INSTRUCTIONS TO FOLLOW
Write out again, exactly, the lines below starting at the one with "Task: Expand the 'Еще' menu" and ending at the one with "The height and".

Saved data entries
BEGIN
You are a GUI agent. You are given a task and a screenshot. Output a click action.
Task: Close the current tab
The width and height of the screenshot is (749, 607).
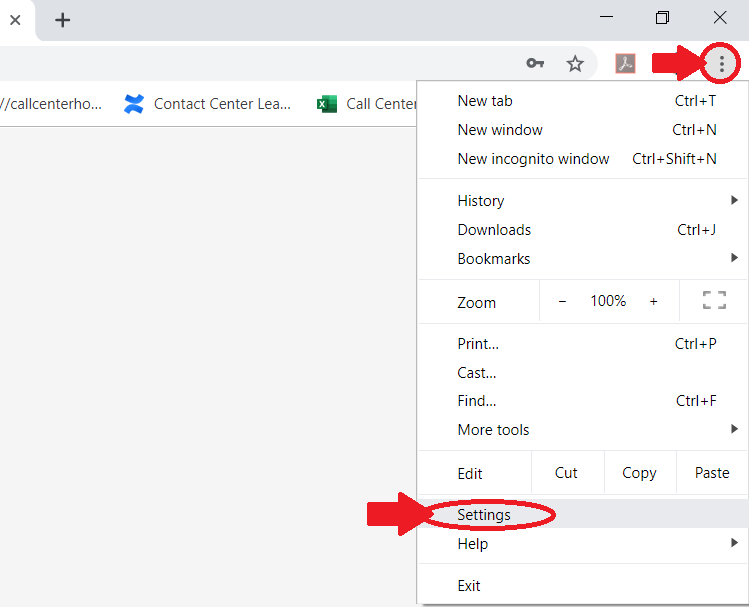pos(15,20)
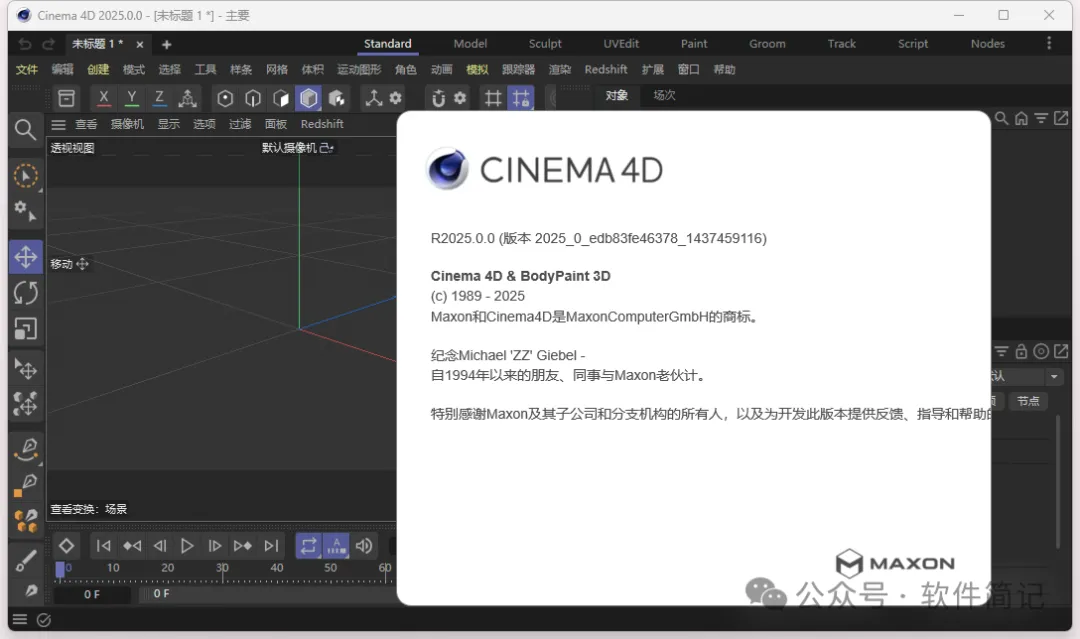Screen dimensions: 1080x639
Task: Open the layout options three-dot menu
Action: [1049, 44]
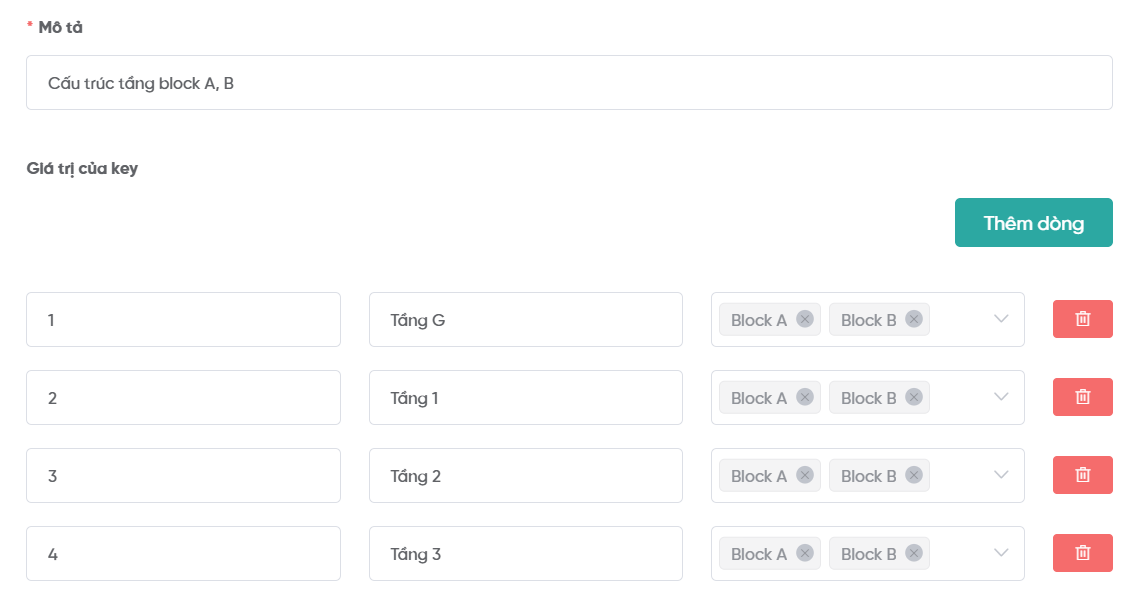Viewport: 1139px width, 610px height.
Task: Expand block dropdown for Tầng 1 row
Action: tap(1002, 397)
END
BEGIN
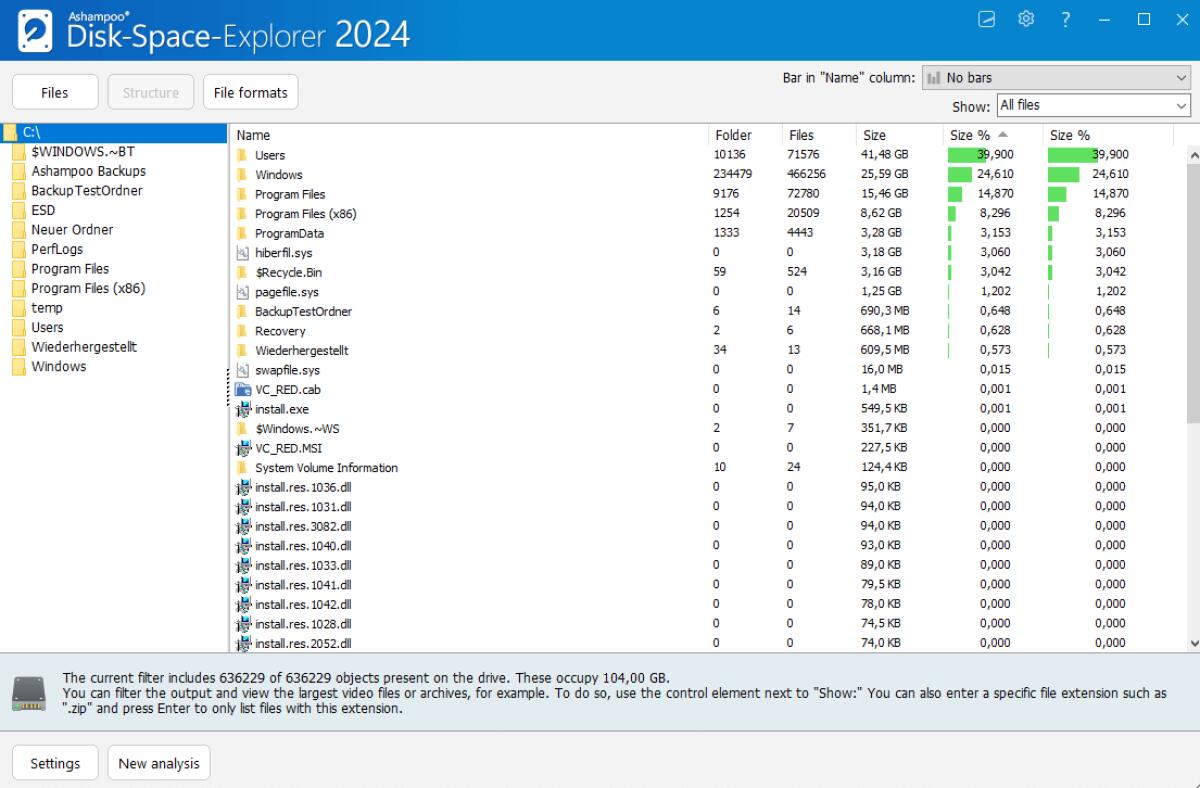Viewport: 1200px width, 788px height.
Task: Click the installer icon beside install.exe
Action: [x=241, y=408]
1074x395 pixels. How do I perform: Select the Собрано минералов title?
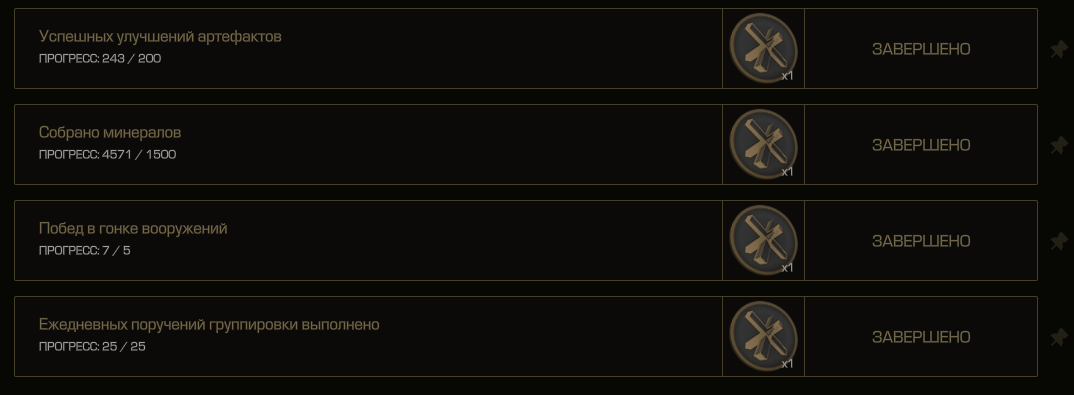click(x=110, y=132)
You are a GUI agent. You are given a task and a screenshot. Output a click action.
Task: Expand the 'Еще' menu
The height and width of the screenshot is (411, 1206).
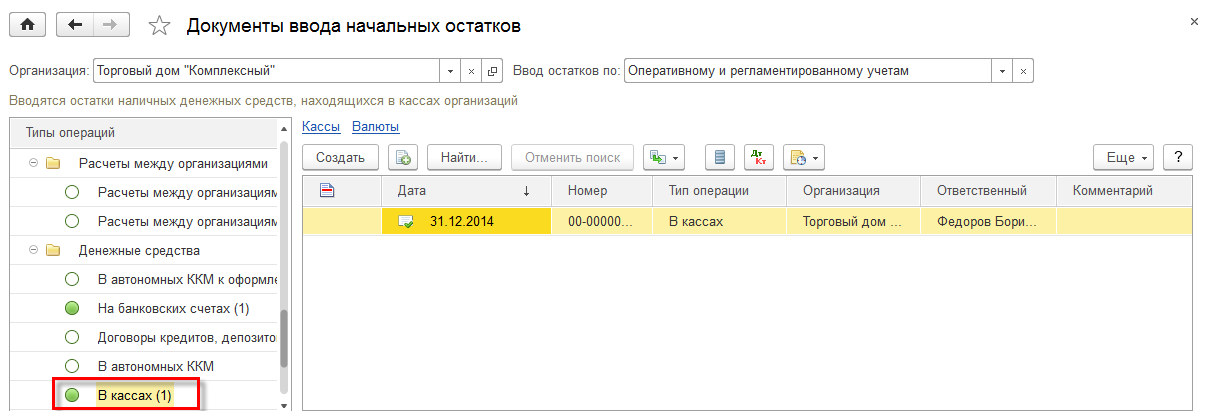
END
YOUR RESPONSE
Task: Expand the 'Еще' menu
The height and width of the screenshot is (411, 1206).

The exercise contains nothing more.